Casino Christian School (incorporating both Casino Christian Primary School and Casino Christian High School) is a non-Government Christian school located in North Casino, New South Wales, Australia, providing education to boys and girls from Kindergarten to Year 12.

History

Small beginnings (1993-1994) 
In 1993, a group of Christian parents had the idea to start up a local Christian school somewhere in the Casino/Richmond Valley area. The first meeting discussing this idea happened with about ten families not too long after.

Three Christian businessmen had been putting money into a fund to go towards inter-denominational Christian activities in the Casino area. This money ended up going towards the school.

After a long period of discussion and planning, local doctor Bruce King donated eight acres (three hectares) of land to and for the school, and a local builder offered to do all the earth-moving required on the school's land. A local retired builder offered to build the very first building, but the Christian mission, Mobile Mission Maintenance, stepped in and helped too.

This first building now serves as:
 the main toilet block
 canteen
 staff room
 high school English room
 library
 librarian's office
 teachers resource room

First five years (1995-1999)
---
◆ **Directions**
Please copy the Casino Christian School text above word for word, in full.
---
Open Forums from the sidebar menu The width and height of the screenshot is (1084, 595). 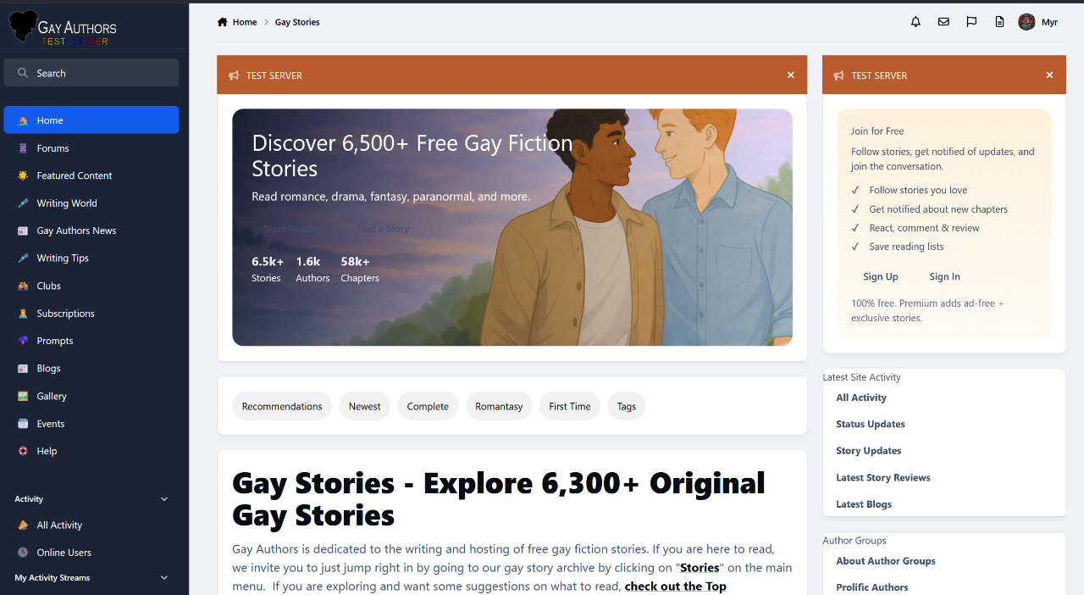[x=53, y=148]
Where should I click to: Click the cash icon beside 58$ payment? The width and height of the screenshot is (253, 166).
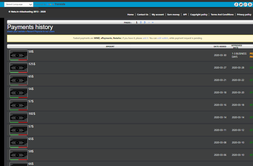(x=18, y=155)
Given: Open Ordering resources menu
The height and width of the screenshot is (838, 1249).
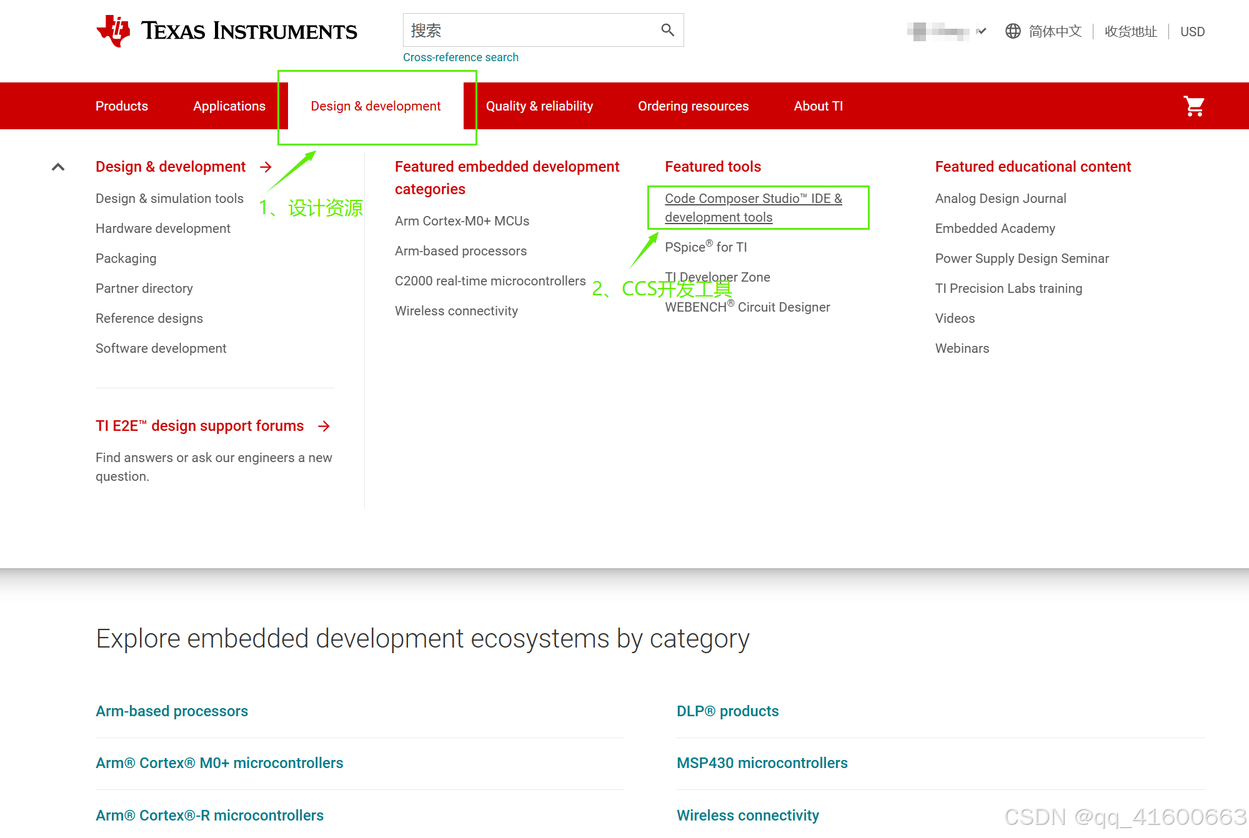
---
◆ **Answer to the problem**
Casino Christian School (incorporating both Casino Christian Primary School and Casino Christian High School) is a non-Government Christian school located in North Casino, New South Wales, Australia, providing education to boys and girls from Kindergarten to Year 12.

History

Small beginnings (1993-1994) 
In 1993, a group of Christian parents had the idea to start up a local Christian school somewhere in the Casino/Richmond Valley area. The first meeting discussing this idea happened with about ten families not too long after.

Three Christian businessmen had been putting money into a fund to go towards inter-denominational Christian activities in the Casino area. This money ended up going towards the school.

After a long period of discussion and planning, local doctor Bruce King donated eight acres (three hectares) of land to and for the school, and a local builder offered to do all the earth-moving required on the school's land. A local retired builder offered to build the very first building, but the Christian mission, Mobile Mission Maintenance, stepped in and helped too.

This first building now serves as:
 the main toilet block
 canteen
 staff room
 high school English room
 library
 librarian's office
 teachers resource room

First five years (1995-1999)